COMPLEXITIES IN CONDUCTING RESEARCH WITH LIMITED POPULATIONS

Saturday, April 25, 2015: 2:45 PM
Marie L. Lobo, PhD, RN, FAAN , College of Nursing, University of New Mexico, Albuqueque, NM
Patricia Marshik, PharmD , College of Pharmacy, University of New Mexico, Albuqueque, NM
Purposes/Aims:The purpose of this paper is to discuss the complexities of implementing research projects in rare disease states or in less populated areas.

Rationale/Background:Children with rare diseases or living in less populated areas need to be studied. One of the challenges of including these individuals in research is the increased potential for loss of confidentiality and anonymity. Specialty clinics may see only 10 or 20 children per year with a specific diagnosis.  Similar issues may occur in specialty clinics in less populated communities where only a small number of children with a specific chronic illness are seen.

Methods:Recruitment in these populations is a major concern. The clinic staff will know participants for studies are being recruited and they will know who meets the criteria for the study. Both of these scenarios can present ethical concerns if clinic staff encourage or discourage potential subject’s participation in the study. Research designs may also influence study recruitment.

Data collection must be sensitive to personal health information (PHI), but potential identifiers must be considered more broadly.  Zip codes may make a participant from a rural community identifiable. No links to the chart or other records should be retained, this includes scanning consent into electronic medical records. (Although this may differ if the research includes drugs or other materials which can affect the pathophysiology of the disease process). Such information as school name or distance from health care might also make a participant identifiable. Privacy must be insured during data collection, this may also include insuring siblings are not listening to data collection.  Consent forms should be kept in a separate, locked file with no links to the data files. One strategy is to include these children in studies which are non-categorical, that is multiple diagnoses are used to meet the entry criteria.

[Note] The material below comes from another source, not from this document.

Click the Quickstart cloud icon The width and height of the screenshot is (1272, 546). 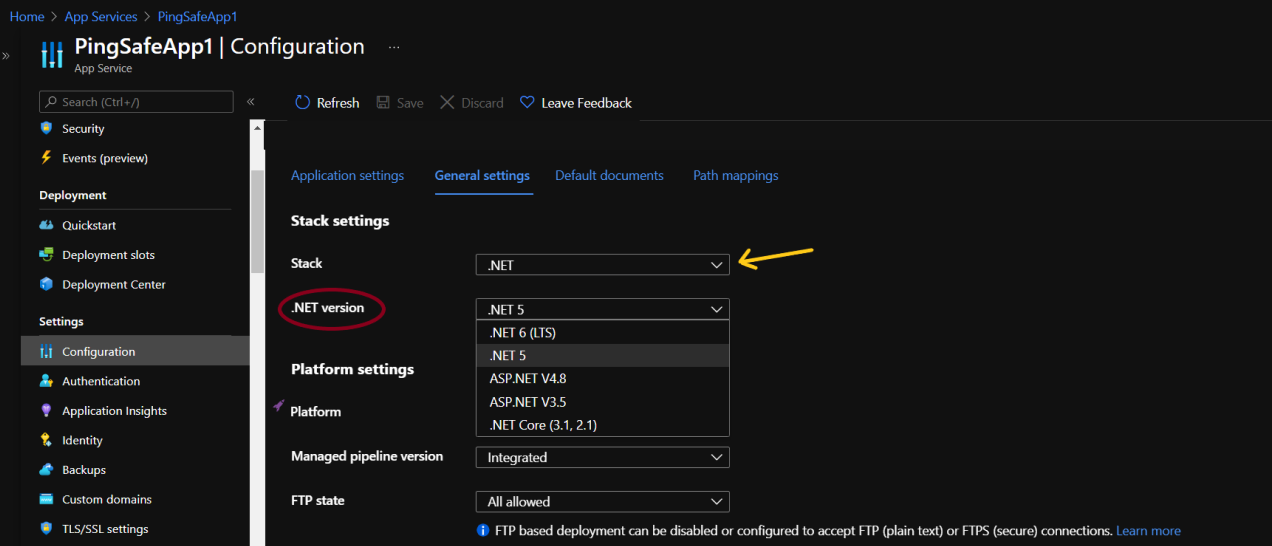click(46, 226)
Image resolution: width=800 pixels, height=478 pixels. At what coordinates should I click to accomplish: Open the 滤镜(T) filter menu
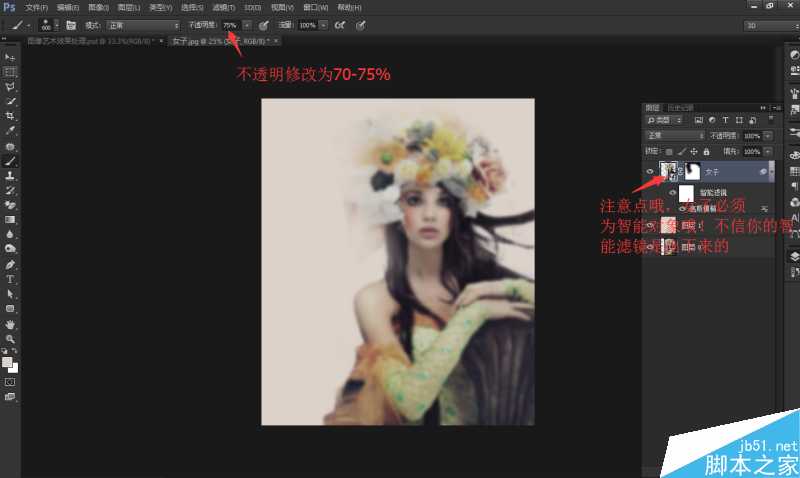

Results:  Careful implementation of the methods discussed above can insure that participants with rare diseases or from clinics with a small number of patients meeting study criteria will consider participation.  Attention must be given to the entire research process so the subject’s confidentiality and anonymity remains intact.

Implications: Great care must be taken when doing research with children when the rarity of their disease makes them more easily identified. Consideration of data which would not be identifiable in larger populations must be given.  These include information on zip code and school attended.